The third aim of democratic education is to develop useful and worthy interests in children. Interests form character and enrich a child's life. Hence, the famous educationist, Herbart has insisted upon the fullest development of diverse interests.

To achieve this aim, children should be provided with various and varied opportunities to participate in diverse activities and programmes in all fields of human life. If a large number of worthy interests are developed in children, they will be happy, well- balanced and efficient as citizens.

4. Development of Thinking Power

The fourth aim of democratic education is to develop thinking power of children. In fact, children of today are citizens of tomorrow when they will be confronted with all kinds of problems in political, social and economic fields. Education should develop in children the capacity to think clearly and take decisions confidently.

5. Development of Social Outlook

Development of social outlook is the sixth important aim of democratic education. This aim emphasizes upon, the fact that children should be imbued with the sense that they are the integral parts of society, the welfare of which should be their ideal. Not only this, they should learn to live and die for the nation.

Education should develop this sense of service and sacrifice making them learns the sacredness of obligations and duties for the welfare of the nation to which they belong.

6. Development of Sound Habits

The fifth aim of democratic education is to develop sound habits in children.
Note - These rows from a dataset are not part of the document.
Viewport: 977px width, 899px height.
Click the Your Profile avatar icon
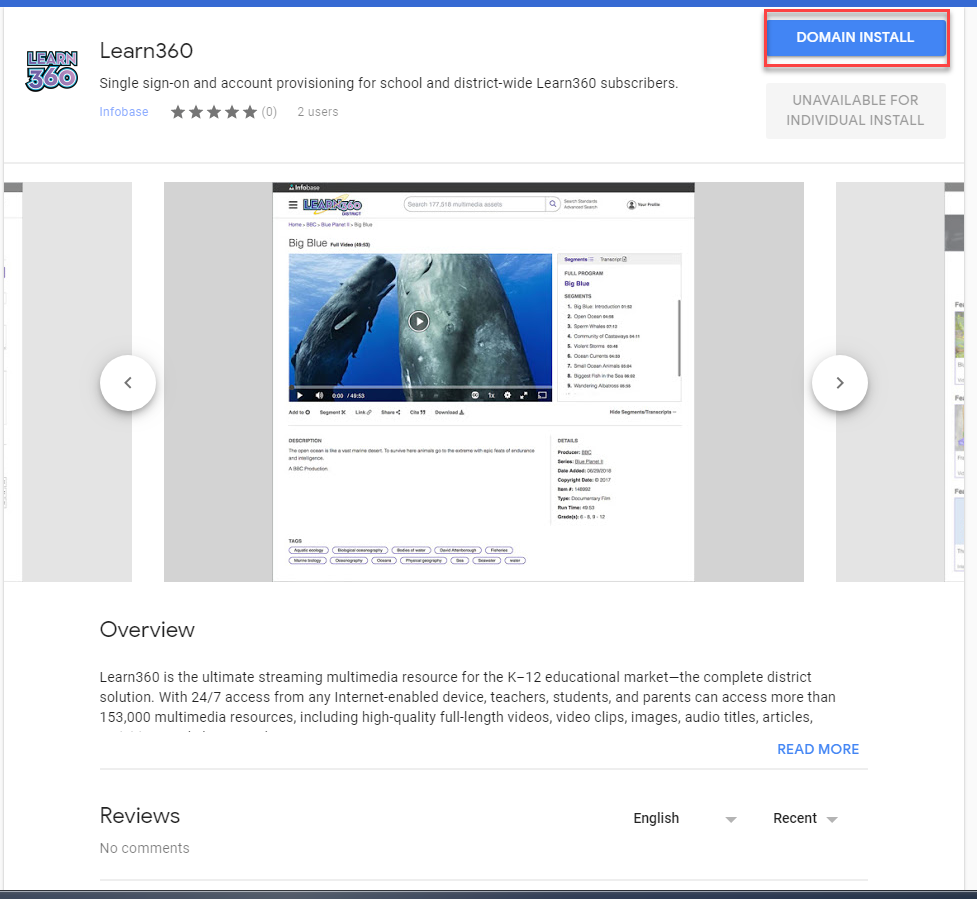[x=631, y=205]
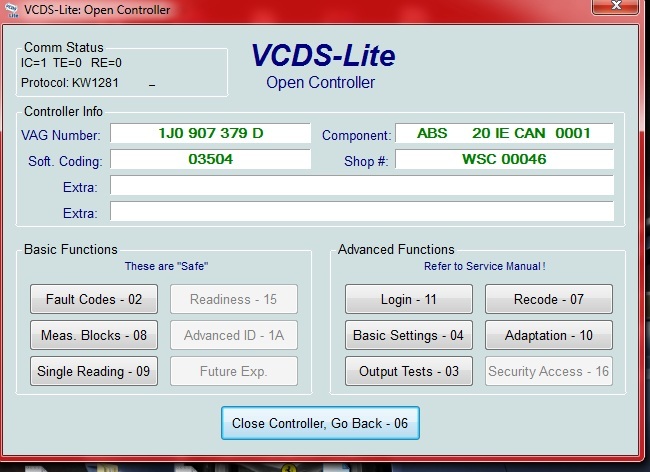Open Adaptation - 10
Viewport: 650px width, 472px height.
(548, 335)
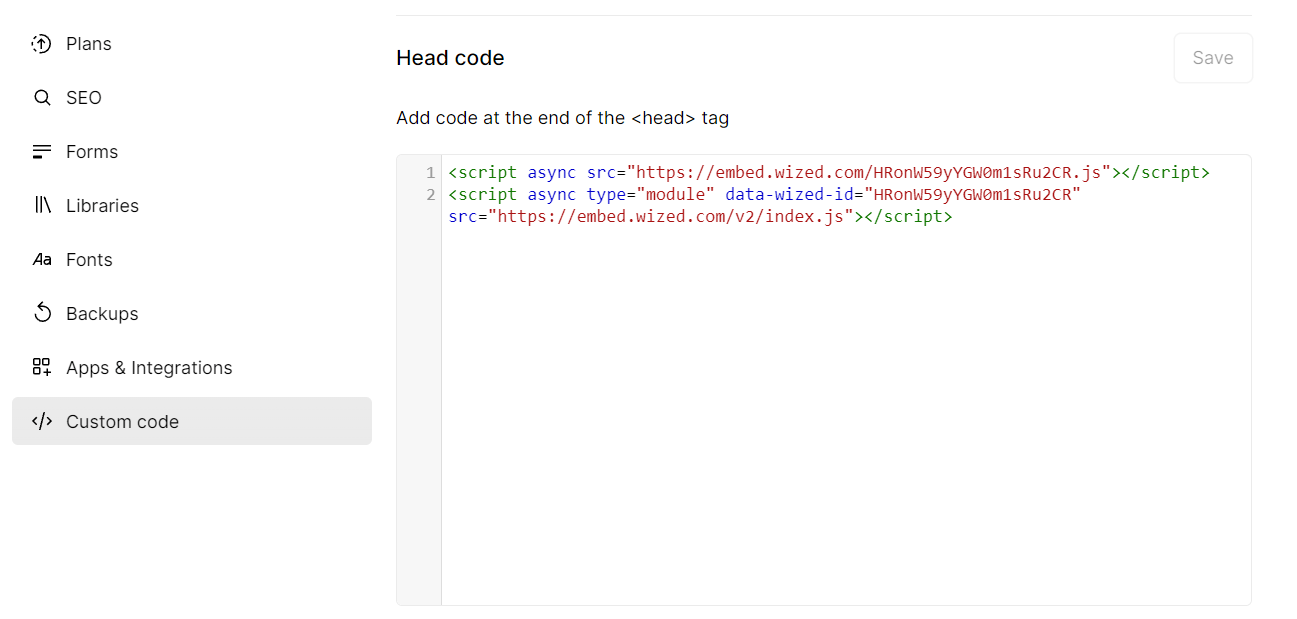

Habits are the sources of good or bad conduct. Hence, education should develop good habits in children from the very beginning to make democracy a successful venture.

7. Development of Leadership

The seventh aim of democrat education is to develop leadership qualities in children. For this, education should instill in children the leadership qualities from the very beginning. They are the future citizens who will have to shoulder the multifarious duties and responsibilities of their nation in all areas.

Their character, strength of will, insight, courage of convictions, clarity of thinking and decision-making will be the foundations on which the national edifice will go up and up.

8. Development of Harmonious Personality

The eighth aim of democratic education is to develop the individuality of a child into balanced and harmonious personality. In the modem world of strife, stress and strain a balance and harmonious personality can only seek and find adjustment with the surroundings. Hence, education should develop character, dynamism social outlook for this purpose.

9. Development of National and International Feelings.

For the success of democracy, the ninth aim of democratic education is to develop in children the sense of ardent nationalism and devotion to international brotherhood. It may be noted that the two are not contradictory.

On the other hand, they are mutually complementary and supplementary. In fact a nation cannot exist in isolation.

All the nations of the world are mutually inter-dependent. Hence, education should foster the sense of inter-dependence, international good-will and fellow-feeling.

10. Training for Citizenship

Democratic education should impart of children training in dynamic and healthy citizenship. For this, education should instill in children-(1) Capacity to understand and solve the diverse problems of the country, (2) Capacity to distinguish between propaganda and reality, (3) Capacity to think and decide about issues, (4) Economic efficiency, (5) Consciousness one's rights and duties, (6) Capacity to shoulder responsibility, O) Development of diverse interests, (8) Sense of service and sacrifice, (9) Good use of leisure hour,(10) Development of human qualities as love, sympathy, fellow feeling, co-operation, sense of nationalism and internationalism, (11) Healthy and dynamic outlook about problems, good behavior and respect for moral values.